If you were president, would you rule out using this very useful tool?
0 Replies
 
Setanta
 
  1  
Reply Fri 12 May, 2006 09:01 am
As i have pointed out, your partisan rant is not relevant to this thread. What you allege as "typical" is therefore not relevant either--this thread doesn't have a partisan basis. When i see someone ranting on the basis of partisan hatred, i am usually uninclined to play their nasty little games with them. That applies in this circumstance.
0 Replies
 
Synonymph
 
  1  
Reply Fri 12 May, 2006 09:02 am
Good thing I use Qwest. The government doesn't really need to be listening in on my occasional phone sex escapades. Wouldn't want to offend those fundamentalist ears...
0 Replies
 
Setanta
 
  1  
Reply Fri 12 May, 2006 09:04 am
That's very considerate of you Synonymph, i'm impressed!
0 Replies
 
snood
 
  1  
Reply Fri 12 May, 2006 09:08 am
Synonymph wrote:
Good thing I use Qwest. The government doesn't really need to be listening in on my occasional phone sex escapades. Wouldn't want to offend those fundamentalist ears...



Yeah, whatever - what is that number....?
0 Replies
 
Synonymph
 
  1  
Reply Fri 12 May, 2006 09:10 am
Be careful what you wish for, snood.
0 Replies
 
username
 
  1  
Reply Fri 12 May, 2006 09:18 am
Now from the source that okie cites to prove his point, we get:

"Also, social network analysis would appear to be powerless against criminals and terrorists who rely on a multitude of cell phones, payphones, calling cards and Internet cafes.

Then there are more creative ways of getting off the grid. The Madrid train bombings case has revealed that the plotters communicated by sharing one e-mail account and saving messages to each other as drafts that, since they were never sent, didn't traverse the Internet as regular e-mail messages would."

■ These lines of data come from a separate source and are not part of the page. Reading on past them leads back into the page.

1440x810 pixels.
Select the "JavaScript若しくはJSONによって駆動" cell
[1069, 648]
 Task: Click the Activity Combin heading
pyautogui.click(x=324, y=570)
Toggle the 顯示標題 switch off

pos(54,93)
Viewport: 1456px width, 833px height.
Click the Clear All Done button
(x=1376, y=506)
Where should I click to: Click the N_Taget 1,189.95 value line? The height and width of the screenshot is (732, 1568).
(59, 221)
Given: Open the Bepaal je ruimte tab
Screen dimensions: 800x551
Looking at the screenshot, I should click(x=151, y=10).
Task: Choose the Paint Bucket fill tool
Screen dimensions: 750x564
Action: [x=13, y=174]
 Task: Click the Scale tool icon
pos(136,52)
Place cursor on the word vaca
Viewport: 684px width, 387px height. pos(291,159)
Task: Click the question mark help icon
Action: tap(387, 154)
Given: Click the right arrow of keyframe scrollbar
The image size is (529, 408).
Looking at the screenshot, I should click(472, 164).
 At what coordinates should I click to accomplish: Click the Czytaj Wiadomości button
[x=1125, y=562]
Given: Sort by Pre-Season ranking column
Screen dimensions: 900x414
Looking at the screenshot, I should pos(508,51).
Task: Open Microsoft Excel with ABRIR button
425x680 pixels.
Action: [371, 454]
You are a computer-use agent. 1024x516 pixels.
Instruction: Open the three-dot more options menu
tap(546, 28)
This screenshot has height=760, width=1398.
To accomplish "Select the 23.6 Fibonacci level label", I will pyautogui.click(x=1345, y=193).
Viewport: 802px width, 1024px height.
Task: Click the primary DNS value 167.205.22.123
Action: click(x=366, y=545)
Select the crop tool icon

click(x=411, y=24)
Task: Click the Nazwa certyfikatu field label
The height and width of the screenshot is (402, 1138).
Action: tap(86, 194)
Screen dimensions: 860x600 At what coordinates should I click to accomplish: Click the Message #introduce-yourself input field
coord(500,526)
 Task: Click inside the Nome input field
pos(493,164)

So the NSA program won't find potential terrorists. Who does that leave for it to spy on? You and me. What was that Ben Franklin line about people who give up their civil liberties for seucrity get neither? Two hundred years ago he was wiser than all those righties who rush to give it all away to Big Brother.
0 Replies
 
snood
 
  1  
Reply Fri 12 May, 2006 09:19 am
Wow - I got a shiver from that reply...
0 Replies
 
Synonymph
 
  1  
Reply Fri 12 May, 2006 09:20 am
That email method is pretty cool.
0 Replies
 
Synonymph
 
  1  
Reply Fri 12 May, 2006 09:21 am
snood wrote:
Wow - I got a shiver from that reply...


And that's just the tip of the iceberg.